- **What the task asks**
Reproduce exactly the stretch of lines running from the line with "Instruction: Select the" to the end of the entries below.

- **Data for review**
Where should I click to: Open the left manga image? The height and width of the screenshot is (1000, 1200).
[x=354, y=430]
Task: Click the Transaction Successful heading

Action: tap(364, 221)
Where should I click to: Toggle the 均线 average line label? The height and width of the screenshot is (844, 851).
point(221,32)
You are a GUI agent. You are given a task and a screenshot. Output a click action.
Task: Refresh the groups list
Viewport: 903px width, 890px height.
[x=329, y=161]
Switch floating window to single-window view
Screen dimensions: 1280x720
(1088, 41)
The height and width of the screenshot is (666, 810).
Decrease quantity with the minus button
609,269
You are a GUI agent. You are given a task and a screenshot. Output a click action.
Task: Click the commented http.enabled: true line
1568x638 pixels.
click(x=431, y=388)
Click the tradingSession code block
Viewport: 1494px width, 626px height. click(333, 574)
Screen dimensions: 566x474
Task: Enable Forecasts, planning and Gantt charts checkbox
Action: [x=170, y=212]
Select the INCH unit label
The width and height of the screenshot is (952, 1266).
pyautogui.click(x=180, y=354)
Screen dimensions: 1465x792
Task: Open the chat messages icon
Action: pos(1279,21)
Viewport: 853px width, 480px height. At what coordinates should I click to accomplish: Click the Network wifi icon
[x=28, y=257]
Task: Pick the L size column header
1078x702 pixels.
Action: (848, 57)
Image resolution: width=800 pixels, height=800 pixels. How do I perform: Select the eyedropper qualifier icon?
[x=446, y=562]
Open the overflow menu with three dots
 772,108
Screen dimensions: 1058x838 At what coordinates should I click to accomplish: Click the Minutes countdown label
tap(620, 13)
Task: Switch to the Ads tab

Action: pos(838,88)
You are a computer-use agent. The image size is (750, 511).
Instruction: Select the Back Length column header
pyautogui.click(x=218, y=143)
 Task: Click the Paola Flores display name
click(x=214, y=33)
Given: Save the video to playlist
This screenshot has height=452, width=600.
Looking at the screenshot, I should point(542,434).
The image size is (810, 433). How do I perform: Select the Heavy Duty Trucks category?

- **Answer to this exercise**
Instruction: Select the Back Length column header
pyautogui.click(x=218, y=143)
 Task: Click the Paola Flores display name
click(x=214, y=33)
Given: Save the video to playlist
This screenshot has height=452, width=600.
Looking at the screenshot, I should point(542,434).
The image size is (810, 433). How do I perform: Select the Heavy Duty Trucks category?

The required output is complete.